Exercise directions: Which lines below contain "agent"? Pull them out.

Source records:
= = =

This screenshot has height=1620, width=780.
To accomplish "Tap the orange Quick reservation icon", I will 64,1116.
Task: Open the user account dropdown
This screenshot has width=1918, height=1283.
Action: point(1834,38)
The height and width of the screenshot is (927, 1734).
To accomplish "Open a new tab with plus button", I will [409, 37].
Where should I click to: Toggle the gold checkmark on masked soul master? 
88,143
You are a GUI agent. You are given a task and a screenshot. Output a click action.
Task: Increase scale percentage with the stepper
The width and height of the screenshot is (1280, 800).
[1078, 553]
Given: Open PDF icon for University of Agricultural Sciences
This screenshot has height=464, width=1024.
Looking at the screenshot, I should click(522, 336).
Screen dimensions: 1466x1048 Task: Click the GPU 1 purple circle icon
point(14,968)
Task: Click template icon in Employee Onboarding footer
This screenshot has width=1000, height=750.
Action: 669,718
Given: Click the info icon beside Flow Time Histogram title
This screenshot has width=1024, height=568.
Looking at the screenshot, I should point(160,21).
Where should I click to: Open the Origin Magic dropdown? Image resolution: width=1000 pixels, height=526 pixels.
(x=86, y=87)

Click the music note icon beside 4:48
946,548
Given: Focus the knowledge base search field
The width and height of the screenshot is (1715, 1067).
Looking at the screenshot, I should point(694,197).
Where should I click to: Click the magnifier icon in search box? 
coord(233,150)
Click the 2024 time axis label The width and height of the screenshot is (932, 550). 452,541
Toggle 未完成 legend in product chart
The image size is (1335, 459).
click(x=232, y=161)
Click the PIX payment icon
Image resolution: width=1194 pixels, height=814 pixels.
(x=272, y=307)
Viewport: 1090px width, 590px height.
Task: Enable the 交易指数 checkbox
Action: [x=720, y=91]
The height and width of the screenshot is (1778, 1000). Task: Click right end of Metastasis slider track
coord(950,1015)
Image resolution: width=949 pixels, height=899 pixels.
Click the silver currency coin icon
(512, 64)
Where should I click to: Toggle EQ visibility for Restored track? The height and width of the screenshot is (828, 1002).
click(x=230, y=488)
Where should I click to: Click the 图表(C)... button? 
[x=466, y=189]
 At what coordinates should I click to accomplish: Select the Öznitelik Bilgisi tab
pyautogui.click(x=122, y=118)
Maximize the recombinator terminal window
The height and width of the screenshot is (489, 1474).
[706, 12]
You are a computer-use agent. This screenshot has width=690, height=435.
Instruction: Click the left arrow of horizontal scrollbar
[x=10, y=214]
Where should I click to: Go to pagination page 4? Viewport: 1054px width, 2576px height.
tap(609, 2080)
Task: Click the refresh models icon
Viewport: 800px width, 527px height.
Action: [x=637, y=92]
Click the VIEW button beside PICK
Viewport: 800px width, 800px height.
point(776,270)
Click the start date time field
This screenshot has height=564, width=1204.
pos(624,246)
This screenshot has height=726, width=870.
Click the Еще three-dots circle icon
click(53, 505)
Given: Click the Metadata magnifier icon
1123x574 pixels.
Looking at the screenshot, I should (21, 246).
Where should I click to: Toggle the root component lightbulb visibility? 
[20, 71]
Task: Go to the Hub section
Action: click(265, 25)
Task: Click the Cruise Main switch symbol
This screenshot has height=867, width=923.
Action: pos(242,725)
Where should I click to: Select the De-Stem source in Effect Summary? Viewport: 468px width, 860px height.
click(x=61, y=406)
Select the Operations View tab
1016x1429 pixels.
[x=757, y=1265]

= = =

Result of the task:
You are a GUI agent. You are given a task and a screenshot. Output a click action.
You are a computer-use agent. This screenshot has width=690, height=435.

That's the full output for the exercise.